* [Extract to read]
You expect the man who created the fantastic world in which His Dark Materials trilogy is set to be driving something a bit more – well, extraordinary.

We drive the few miles out of the city to his sprawling listed house, filled with books and new
spapers, pictures and all sorts of interesting trinkets – a didgeridoo hangs above the open fire place and a model of Iorek Byrnison, the giant polar bear who appears in His Dark Materials, sits on a windowsill.

He is keen to show off an old-fashioned rocking horse which sits proudly in the middle of the library, which, from the tools lying around, appears to double as a carpentry workshop. It turns out Pullman has carved the rocking horse by hand and "made the whole thing, every part, myself". Other worlds are not the only thing Pullman can create.

After leaving Oxford with "a very bad degree", Pullman, 63, spent more than a decade teaching in three different schools in the city – each with its own set of problems. By the time he left education he was more than happy to go; he has since been a vocal critic of the introduction of league tables, the curriculum and the like.

However, the time he spent teaching the young and the insight he gained from working in a classroom was handsomely rewarded when he created the trilogy His Dark Materials.

The books tell the story of Lyra, a young girl who lives in an Oxford of a parallel universe. The books, set in an imaginary world, where everyone has a daemon – the soul of a person in animal form – were a worldwide success and launched Pullman into a stratosphere previously occupied only by JK Rowling. His stories were compared to Harry Potter, but His Dark Materials had a much greater underlying intellectual content. The name of the trilogy was taken from Milton's Paradise Lost.

"I started with an image, not an idea. Ideas are very dangerous things," he says. "This story began with a little girl going into a place where she's not supposed to be and having to hide and stay there because other people come in. While she's there, she overhears something. I didn't know what she was going to overhear, but that was where the story began."

* [Given task a] Copy the entries word for word, everything from the first entry down to the line containing "Looking at the screenshot, I should [332, 315].".

* [Material to process]
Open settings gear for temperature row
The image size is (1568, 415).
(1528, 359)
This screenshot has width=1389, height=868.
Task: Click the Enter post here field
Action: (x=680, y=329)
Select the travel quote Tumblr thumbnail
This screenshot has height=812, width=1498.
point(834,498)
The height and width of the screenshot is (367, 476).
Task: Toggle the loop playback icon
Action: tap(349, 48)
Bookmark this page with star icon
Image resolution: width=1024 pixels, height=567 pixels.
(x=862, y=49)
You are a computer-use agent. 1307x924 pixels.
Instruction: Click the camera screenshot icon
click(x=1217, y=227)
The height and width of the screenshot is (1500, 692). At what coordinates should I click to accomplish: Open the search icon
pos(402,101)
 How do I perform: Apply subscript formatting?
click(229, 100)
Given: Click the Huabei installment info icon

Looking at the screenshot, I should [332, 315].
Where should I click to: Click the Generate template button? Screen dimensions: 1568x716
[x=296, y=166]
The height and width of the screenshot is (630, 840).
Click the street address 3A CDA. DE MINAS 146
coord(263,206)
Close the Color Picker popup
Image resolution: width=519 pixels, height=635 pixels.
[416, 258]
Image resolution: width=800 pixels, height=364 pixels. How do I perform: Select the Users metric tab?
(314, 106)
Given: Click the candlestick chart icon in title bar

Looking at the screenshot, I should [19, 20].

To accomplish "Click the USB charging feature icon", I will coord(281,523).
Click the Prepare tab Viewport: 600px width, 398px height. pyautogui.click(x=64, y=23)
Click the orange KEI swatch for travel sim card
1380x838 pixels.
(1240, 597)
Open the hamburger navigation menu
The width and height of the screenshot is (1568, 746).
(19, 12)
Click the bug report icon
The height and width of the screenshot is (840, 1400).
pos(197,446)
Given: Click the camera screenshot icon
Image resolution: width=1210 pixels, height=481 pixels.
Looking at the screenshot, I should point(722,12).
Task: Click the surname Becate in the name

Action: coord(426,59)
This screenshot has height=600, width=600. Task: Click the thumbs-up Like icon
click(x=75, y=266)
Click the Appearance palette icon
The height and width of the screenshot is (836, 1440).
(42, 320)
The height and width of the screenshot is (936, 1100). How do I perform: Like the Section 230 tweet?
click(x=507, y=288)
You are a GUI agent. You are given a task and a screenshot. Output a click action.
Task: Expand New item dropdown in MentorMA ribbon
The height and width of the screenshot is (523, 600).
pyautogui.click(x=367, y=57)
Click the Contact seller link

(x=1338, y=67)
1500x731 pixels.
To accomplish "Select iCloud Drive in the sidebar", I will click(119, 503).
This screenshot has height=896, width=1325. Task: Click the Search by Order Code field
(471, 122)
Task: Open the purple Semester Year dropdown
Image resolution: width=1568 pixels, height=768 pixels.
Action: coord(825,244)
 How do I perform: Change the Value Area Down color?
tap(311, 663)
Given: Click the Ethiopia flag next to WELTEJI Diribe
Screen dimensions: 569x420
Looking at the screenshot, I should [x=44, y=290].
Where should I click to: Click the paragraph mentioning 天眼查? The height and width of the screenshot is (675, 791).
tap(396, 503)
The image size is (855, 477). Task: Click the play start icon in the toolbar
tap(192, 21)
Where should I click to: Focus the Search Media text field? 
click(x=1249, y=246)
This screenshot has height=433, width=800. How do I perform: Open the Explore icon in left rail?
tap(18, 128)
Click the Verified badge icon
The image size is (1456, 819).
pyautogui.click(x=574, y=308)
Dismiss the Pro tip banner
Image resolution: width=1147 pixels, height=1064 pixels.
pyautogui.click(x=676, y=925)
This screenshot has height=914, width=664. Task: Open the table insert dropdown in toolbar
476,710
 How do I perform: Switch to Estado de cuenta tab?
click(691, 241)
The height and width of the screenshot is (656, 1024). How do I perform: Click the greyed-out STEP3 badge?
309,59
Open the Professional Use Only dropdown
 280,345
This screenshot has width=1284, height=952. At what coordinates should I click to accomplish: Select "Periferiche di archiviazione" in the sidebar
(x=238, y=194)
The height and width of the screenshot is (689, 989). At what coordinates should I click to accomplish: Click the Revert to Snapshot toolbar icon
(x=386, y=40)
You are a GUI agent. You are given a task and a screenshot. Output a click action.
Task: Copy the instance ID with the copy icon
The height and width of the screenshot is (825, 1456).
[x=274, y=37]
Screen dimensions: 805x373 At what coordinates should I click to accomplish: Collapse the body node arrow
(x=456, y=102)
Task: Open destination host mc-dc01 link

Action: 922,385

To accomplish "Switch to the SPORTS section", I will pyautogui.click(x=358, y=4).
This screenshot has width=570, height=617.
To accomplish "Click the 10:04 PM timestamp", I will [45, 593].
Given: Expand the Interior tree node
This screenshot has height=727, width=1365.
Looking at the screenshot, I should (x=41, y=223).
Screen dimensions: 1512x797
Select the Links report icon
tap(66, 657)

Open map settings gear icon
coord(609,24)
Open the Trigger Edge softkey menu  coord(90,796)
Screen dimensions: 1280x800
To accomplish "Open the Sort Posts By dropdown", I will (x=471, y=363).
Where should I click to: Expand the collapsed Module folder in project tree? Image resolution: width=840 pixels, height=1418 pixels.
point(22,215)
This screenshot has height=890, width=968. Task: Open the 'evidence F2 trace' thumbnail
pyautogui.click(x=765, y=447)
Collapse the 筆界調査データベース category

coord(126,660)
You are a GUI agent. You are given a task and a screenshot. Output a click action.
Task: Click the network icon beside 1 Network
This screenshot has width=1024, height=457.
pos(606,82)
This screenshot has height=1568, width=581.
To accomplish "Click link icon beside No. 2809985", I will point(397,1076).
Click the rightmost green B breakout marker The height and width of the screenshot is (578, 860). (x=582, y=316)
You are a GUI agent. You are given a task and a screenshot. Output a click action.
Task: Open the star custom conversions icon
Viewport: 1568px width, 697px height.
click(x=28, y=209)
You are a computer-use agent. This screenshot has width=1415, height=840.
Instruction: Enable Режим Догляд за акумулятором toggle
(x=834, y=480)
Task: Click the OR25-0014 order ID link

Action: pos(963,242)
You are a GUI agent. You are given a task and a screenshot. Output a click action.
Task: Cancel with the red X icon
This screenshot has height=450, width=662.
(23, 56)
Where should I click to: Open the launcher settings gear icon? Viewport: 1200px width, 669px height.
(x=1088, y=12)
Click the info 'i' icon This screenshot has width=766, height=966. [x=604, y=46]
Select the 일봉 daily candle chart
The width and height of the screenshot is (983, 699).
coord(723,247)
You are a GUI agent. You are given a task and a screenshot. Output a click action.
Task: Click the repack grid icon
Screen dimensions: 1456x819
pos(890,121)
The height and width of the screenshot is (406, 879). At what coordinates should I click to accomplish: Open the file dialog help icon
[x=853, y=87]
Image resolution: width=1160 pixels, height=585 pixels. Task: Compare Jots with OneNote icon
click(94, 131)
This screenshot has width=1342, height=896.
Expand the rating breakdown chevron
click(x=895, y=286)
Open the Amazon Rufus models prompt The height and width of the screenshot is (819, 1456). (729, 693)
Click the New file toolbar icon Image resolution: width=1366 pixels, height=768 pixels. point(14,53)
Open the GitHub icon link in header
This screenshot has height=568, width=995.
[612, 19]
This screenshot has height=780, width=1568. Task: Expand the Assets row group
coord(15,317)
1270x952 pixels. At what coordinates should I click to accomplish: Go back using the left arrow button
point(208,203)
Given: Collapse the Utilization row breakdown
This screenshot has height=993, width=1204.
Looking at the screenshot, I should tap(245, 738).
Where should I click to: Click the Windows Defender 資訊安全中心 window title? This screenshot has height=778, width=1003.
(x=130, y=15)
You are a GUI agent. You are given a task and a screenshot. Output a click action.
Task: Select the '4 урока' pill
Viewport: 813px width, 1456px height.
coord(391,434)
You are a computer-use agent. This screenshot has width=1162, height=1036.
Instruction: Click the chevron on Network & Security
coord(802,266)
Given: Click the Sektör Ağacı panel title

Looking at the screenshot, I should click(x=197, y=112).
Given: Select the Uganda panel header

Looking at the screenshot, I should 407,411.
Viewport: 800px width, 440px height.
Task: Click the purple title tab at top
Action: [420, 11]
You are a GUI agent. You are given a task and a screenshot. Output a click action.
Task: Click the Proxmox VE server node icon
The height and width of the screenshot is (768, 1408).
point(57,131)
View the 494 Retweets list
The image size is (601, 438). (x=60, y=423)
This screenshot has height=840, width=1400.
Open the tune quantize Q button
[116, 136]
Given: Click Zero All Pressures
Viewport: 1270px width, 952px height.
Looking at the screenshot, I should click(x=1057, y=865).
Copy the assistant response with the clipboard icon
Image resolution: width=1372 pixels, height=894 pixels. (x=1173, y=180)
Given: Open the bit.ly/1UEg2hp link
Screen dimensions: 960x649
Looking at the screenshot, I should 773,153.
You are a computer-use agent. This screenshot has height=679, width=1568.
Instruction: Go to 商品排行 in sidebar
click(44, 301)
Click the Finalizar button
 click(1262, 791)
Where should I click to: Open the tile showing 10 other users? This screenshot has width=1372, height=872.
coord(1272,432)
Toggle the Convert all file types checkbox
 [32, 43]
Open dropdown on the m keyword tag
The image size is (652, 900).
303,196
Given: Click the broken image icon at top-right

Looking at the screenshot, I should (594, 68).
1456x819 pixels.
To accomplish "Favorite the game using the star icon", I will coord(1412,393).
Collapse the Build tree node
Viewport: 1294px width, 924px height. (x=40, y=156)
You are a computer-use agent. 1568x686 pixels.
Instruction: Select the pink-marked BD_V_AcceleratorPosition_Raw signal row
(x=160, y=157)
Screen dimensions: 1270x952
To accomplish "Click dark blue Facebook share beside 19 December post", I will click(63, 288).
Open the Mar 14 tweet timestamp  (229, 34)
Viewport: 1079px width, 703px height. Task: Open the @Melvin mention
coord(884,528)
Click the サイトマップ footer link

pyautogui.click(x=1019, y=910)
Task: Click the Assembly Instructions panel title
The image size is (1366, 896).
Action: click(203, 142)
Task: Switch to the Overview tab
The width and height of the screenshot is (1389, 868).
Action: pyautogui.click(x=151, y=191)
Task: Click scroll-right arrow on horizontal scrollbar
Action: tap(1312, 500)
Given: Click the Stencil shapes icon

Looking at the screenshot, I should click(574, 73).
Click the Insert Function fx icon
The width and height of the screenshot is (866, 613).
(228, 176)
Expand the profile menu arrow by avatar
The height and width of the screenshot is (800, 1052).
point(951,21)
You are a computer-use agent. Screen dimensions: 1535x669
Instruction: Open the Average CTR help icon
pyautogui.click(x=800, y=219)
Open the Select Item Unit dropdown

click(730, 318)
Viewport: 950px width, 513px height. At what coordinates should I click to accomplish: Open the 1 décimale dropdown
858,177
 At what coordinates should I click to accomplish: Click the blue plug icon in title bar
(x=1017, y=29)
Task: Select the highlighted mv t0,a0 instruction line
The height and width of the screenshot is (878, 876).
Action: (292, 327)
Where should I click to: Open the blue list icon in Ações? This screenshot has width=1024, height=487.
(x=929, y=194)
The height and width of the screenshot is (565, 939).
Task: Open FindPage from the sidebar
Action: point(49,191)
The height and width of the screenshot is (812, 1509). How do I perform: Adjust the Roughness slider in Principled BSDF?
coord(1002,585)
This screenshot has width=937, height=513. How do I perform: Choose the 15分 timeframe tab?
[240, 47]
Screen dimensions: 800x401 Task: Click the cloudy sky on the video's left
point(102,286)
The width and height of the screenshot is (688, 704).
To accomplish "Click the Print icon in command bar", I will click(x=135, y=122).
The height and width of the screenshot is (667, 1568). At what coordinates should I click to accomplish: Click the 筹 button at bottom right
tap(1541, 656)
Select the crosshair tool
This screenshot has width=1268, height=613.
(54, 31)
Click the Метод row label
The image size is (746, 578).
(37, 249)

* [Given task b] Write the next part of the Philip Pullman profile, picking up after its final sentence.

* [Output a]
Open settings gear for temperature row
The image size is (1568, 415).
(1528, 359)
This screenshot has width=1389, height=868.
Task: Click the Enter post here field
Action: (x=680, y=329)
Select the travel quote Tumblr thumbnail
This screenshot has height=812, width=1498.
point(834,498)
The height and width of the screenshot is (367, 476).
Task: Toggle the loop playback icon
Action: tap(349, 48)
Bookmark this page with star icon
Image resolution: width=1024 pixels, height=567 pixels.
(x=862, y=49)
You are a computer-use agent. 1307x924 pixels.
Instruction: Click the camera screenshot icon
click(x=1217, y=227)
The height and width of the screenshot is (1500, 692). At what coordinates should I click to accomplish: Open the search icon
pos(402,101)
 How do I perform: Apply subscript formatting?
click(229, 100)
Given: Click the Huabei installment info icon

Looking at the screenshot, I should [332, 315].

* [Output b]
It might have begun with a simple image, but Pullman went on to create a fantastical landscape that takes in the Arctic, giant polar bears and even God. It is the last of these that has caused considerable controversy. Religious groups have taken offence at the books, describing them as an attack on organised religion. Pullman is a committed atheist, but denies he set out to court controversy.

"I don't mind if controversy arises, but I didn't seek it. I didn't think of it at all. Any writer is in a position of the old storyteller in the market place who doesn't know who will stop and listen – his only interest really is in getting as many as possible to stay to the end and put a penny in the hat. The more who stop and listen, the more happy I am. If the audience includes children – great. If it's adults, great.

"I'm not writing for an exclusive few, I'm writing for everyone who is prepared to make a little bit of effort to stop and listen to a story and pay attention. And people will. The youngest child will do that if you start telling them a story – but it's got to be a good one and you've got to tell it well.

"I don't know who's going to stop and nor do I know if they're going to be annoyed by it. If someone is so annoyed as to get upset, the answer is don't read it – put it down, read something else."

This all sounds reasonable – until Pullman, who is doing the interview ahead of the opening of His Dark Materials at the West Yorkshire Playhouse in Leeds today, reveals what he is currently working on.

"I'm fascinated by theology," he says. "The book I'm writing at the minute is about Jesus. I did a talk at the National Theatre with the Archbishop of Canter-bury, we were talking about the theology in the books and he said: 'You don't mention Jesus at all', so I put him in the next book, The Scarecrow and his Servant. Nobody noticed, so I thought I better make it clearer."

All of which explains why there are several copies of the Bible on his writing desk. He is taking the four gospels from the New Testament and writing what appears to be his own version. Is this the gospel according to Philip Pullman?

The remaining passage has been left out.